Pace teams are not a new item. But during the Big Sur International Marathon a few weeks ago, I participated in an “impromptu” pace team that pulled a lot of folks (who questioned their conditioning) through this tough course.
Big Sur is a favorite of mine. There is no marathon course more beautiful than this one, which runs along the Pacific coast, offering vistas that are not normally available to runners. This is the only time that traffic is blocked on scenic US 1, each year. Located about a two hour drive south of San Francisco, this relaxed community includes Monterey, Carmel, and a few other towns with personality that Steinbeck made famous in Cannery Row and Tortilla Flat.
After helping with the pre-race announcements, I was climbing down from the stage when my lead announcer, Bob, invited the runners to run with my wife Barbara and myself using our chosen ratio for that day of 1-1 (run a minute/walk a minute). After one minute of running, I counted down to the walk so that all could hear: 5-4-3-2-1 “get over to the side and walk." Turning around, I noticed about 50 people walking in our group.
We picked up runners as we went. When you're only running for one minute, you have time to talk and get to know one another, without huffing and puffing.

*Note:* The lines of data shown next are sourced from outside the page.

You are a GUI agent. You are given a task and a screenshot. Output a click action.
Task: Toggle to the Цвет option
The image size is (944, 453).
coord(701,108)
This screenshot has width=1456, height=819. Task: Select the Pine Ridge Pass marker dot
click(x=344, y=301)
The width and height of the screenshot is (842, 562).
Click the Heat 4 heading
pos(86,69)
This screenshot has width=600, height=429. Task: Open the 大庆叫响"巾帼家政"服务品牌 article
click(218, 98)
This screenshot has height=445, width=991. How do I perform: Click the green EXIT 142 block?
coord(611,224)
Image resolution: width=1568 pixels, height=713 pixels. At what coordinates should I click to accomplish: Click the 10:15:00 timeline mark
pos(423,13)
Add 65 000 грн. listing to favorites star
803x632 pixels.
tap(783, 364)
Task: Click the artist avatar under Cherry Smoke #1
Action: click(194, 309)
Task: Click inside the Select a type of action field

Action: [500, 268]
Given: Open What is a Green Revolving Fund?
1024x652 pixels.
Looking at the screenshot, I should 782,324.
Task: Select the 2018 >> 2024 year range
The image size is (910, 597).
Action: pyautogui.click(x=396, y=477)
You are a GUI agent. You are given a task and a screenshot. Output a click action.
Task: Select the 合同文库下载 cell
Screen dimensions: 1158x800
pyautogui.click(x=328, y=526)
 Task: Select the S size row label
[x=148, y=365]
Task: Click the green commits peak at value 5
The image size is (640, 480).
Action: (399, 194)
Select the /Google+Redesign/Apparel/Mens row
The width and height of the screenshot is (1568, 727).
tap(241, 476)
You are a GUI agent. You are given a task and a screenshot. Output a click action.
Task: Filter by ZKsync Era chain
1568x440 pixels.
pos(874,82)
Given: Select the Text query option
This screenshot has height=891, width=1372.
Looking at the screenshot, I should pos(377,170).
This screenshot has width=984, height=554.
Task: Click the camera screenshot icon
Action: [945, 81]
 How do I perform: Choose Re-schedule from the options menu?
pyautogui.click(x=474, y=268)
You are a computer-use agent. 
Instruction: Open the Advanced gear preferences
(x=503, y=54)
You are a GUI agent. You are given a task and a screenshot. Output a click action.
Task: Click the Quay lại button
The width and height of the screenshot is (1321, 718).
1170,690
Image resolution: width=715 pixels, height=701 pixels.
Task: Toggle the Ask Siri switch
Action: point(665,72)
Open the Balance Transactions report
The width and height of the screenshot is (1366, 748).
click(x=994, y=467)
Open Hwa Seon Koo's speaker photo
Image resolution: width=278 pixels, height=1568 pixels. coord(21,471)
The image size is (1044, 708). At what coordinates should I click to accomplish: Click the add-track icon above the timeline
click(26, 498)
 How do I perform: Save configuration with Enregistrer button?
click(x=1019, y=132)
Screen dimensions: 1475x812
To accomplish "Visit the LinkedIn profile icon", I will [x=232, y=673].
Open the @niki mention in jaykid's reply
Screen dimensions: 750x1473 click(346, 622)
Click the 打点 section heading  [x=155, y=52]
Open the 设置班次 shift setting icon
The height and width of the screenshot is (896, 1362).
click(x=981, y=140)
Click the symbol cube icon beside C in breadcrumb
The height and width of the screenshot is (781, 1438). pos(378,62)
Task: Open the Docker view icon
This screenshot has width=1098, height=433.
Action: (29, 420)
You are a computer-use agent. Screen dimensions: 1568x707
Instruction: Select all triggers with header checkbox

Most of those who had not used 1-1 assumed that we would finish close to 6 hours. We were pacing about an hour faster than this. The 60 second walk is so restorative that one can really run during the running minute. Such a liberal walk allowed runners to
talk, get to know one another, enjoy the beautiful scenery and pull one another together.
The group held together very well until about 18 miles when we started catching large numbers of runners who had not taken sufficient walk breaks earlier. When many of them discovered that we were only running one minute at a time, they joined in. A common statement was “Well, I'm tired but I can run for a minute.”
During the last few miles, some of our group slowed down. But within about a quarter of a mile, Barbara and I had about 85 folks cross the line who found some power in the group. Many came up to me later and disclosed that the 1-1 was the only reason that they ran so well, and celebrated that evening. Several set lifetime personal records. Barbara was about 2 minutes under 5 hours and I was about 4 minutes slower than 5 hours. We also celebrated that evening.
You should try the 1-1 if you have never done so. The liberal walk, from the beginning, can bring life to your legs and turn around your attitude about running when it's a tough day.
I strongly endorse the Big Sur Marathon – a quality event with fun activities. We have a special weekend get together in Carmel on Friday morning, which is delightful. The committees who produce this race really care about the experience that each runner has, and it shows. I hope to see you next year.